WHAT TO PRODUCE: Render the lines of the records from the one containing "Image resolution: width=960" through the one containing "will click(x=457, y=74)." as a numbered list, skipping any blank lines.
___
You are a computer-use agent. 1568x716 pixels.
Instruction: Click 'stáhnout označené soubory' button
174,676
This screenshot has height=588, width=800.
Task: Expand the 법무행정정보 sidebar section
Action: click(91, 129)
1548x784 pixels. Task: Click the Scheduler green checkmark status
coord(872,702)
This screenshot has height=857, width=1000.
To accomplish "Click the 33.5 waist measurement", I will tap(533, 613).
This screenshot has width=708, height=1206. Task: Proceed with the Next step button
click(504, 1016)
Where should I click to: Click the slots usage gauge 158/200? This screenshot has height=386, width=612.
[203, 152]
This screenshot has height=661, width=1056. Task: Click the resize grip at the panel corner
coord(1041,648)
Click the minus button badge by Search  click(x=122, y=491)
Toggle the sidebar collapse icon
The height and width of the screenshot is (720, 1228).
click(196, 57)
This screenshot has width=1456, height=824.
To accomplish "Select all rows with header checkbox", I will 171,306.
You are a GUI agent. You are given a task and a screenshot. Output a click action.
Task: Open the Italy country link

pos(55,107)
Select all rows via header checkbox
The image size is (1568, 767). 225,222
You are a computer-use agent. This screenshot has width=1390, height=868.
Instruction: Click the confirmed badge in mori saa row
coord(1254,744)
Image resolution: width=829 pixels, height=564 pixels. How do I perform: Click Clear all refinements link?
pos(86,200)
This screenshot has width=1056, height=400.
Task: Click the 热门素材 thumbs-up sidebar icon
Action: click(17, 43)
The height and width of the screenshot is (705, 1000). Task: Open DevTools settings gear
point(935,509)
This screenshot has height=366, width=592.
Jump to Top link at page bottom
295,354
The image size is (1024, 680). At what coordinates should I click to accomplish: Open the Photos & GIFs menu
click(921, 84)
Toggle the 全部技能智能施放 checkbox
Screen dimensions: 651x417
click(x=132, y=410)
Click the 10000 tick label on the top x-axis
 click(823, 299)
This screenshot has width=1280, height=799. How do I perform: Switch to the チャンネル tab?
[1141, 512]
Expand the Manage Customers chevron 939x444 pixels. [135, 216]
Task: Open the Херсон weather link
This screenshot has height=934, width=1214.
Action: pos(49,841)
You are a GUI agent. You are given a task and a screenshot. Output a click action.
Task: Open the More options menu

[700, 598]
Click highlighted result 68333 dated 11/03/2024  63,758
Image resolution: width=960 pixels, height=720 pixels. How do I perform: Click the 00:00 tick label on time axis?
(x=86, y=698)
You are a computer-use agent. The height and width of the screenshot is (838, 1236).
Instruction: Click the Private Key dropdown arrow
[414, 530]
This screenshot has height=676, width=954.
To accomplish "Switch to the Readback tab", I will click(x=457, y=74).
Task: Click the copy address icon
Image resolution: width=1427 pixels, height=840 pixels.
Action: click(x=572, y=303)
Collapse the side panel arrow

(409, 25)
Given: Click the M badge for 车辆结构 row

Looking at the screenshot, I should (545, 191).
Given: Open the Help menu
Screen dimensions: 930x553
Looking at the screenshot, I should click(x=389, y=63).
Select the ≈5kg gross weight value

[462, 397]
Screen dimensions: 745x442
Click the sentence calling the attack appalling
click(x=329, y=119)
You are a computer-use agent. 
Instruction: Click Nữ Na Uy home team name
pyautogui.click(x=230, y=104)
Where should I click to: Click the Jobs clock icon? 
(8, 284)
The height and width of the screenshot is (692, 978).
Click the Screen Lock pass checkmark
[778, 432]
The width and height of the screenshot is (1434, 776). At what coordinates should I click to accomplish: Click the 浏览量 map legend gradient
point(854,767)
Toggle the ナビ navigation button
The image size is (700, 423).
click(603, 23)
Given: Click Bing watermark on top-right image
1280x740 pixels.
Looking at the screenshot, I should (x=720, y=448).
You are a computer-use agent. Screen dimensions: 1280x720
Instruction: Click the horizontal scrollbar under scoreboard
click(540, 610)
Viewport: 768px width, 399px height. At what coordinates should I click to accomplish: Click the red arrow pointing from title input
___
FULL OUTPUT:
1. Image resolution: width=960 pixels, height=720 pixels. How do I perform: Click the 00:00 tick label on time axis?
2. (x=86, y=698)
3. You are a computer-use agent. The height and width of the screenshot is (838, 1236).
4. Instruction: Click the Private Key dropdown arrow
5. [414, 530]
6. This screenshot has height=676, width=954.
7. To accomplish "Switch to the Readback tab", I will click(x=457, y=74).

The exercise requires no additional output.